Escondem-se ainda atrás da engrenagem da Abin "monitores de idiomas", tradutores, redatores, revisores, diagramadores, gráficos, fotógrafos e laboratoristas.
Há mais: mecânicos, frentistas, borracheiros, lanterneiros, lavadores de carro, lavadeiras de roupa, alfaiates, barbeiros, cozinheiros, copeiros, garçons...
Não é só: ...dedetizadores, jardineiros, eletricistas, marceneiros, tratoristas, pedreiros, mestres-de-obra, serventes, serralheiros, vidraceiros, chaveiros, estofadores etc.
Ouvido pelo repórter, o diretor da Abin, Mauro Marcelo Silva, disse que "todas as denominações de cargos mencionados na portaria reservada 25 já existiam antes do governo atual". Não houve nem "exclusões" nem "inclusões".

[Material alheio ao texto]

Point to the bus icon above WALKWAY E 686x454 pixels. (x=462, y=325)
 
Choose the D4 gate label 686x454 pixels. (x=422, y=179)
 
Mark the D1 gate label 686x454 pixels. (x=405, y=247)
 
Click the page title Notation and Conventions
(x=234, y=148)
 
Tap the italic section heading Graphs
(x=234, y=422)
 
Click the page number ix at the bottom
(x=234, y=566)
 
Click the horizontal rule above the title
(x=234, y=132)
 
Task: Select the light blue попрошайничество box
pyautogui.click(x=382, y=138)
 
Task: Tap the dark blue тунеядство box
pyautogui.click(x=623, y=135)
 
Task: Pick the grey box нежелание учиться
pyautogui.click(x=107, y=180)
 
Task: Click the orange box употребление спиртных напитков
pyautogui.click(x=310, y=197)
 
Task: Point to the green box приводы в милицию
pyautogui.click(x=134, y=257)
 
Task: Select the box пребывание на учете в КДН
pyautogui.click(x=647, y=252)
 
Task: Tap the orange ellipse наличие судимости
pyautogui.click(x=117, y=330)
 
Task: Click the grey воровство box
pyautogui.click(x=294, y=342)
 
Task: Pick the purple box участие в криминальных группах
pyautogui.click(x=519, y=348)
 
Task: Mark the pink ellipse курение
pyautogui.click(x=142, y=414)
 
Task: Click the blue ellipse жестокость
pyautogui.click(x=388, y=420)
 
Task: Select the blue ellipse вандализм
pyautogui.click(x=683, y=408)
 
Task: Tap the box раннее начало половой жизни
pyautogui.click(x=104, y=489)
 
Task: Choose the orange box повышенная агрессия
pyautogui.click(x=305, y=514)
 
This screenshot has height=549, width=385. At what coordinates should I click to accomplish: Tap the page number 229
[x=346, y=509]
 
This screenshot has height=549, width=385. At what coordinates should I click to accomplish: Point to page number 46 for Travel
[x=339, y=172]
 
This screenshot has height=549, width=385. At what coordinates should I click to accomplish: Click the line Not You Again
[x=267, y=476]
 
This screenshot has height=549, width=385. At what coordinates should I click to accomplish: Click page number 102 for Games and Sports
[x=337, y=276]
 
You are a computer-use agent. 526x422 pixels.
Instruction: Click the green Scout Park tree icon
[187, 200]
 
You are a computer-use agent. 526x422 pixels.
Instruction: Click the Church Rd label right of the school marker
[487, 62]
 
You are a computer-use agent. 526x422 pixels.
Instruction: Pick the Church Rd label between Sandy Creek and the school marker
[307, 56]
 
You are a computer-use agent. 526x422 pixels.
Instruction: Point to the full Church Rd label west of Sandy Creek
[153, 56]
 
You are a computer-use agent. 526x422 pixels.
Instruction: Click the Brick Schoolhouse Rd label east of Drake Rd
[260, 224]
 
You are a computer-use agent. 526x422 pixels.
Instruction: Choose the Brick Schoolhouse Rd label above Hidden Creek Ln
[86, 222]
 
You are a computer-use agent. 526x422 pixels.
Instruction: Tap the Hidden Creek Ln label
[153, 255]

Marcelo Silva argumenta que o "sigilo" é "assegurado pela legislação". Foi adotado por "medida de salvaguarda". O curioso é que a portaria não menciona nomes. Salvaguardou-se da curiosidade parlamentar apenas um amontoado de designações profissionais.
Alguns dos cargos mencionados na portaria, que já "não interessam à administração", vêm sendo gradativamente extintos, diz o diretor da Abin. Citou como exemplos alfaiate, estofador e cozinheiro. Sobrevivem no quadro formal apenas em função de pagamentos feitos a "inativos e pensionistas".
Numa fase em que a tesoura de Antonio Palocci apara até investimentos sociais, talvez o Congresso devesse se interessar um pouco mais pela sucessora do SNI. A lei que criou a Abin, de 1999, atribuiu a deputados e senadores a fiscalização das atividades de inteligência.
O "controle externo" foi delegado a uma comissão mista. Integram-na os líderes partidários e os presidentes das comissões de Relações Exteriores e de Defesa Nacional da Câmara e do Senado. Sua principal característica é a inatividade.
A prerrogativa fiscalizadora foi arrancada do Executivo à custa de um renhido embate político. Uma contenda que mobilizou gente como os companheiros José Genoino e José Dirceu. Investido dos poderes que reivindicou, o Congresso se exime de exercê-lo. É uma pena.
Abundam razões para que o Congresso submeta a Abin a um plano de contra-espionagem. Agora mesmo, a agência planeja enviar uma missão a Cuba. Diz-se que o objetivo é a troca de experiências.
A sociedade adoraria saber que lições tem a dar ao Brasil o serviço secreto cubano, cuja missão essencial é o mapeamento dos movimentos políticos que se opõem à ditadura decrépita do companheiro Castro.
Aliado dos regimes fardados, o deputado mineiro José Bonifácio (1904-1986) costumava referir-se assim ao Congresso: "Aqui tem de tudo. Ladrão, honesto, canalha, gente séria. Só não tem bobo". Evoluiu muito a política nacional.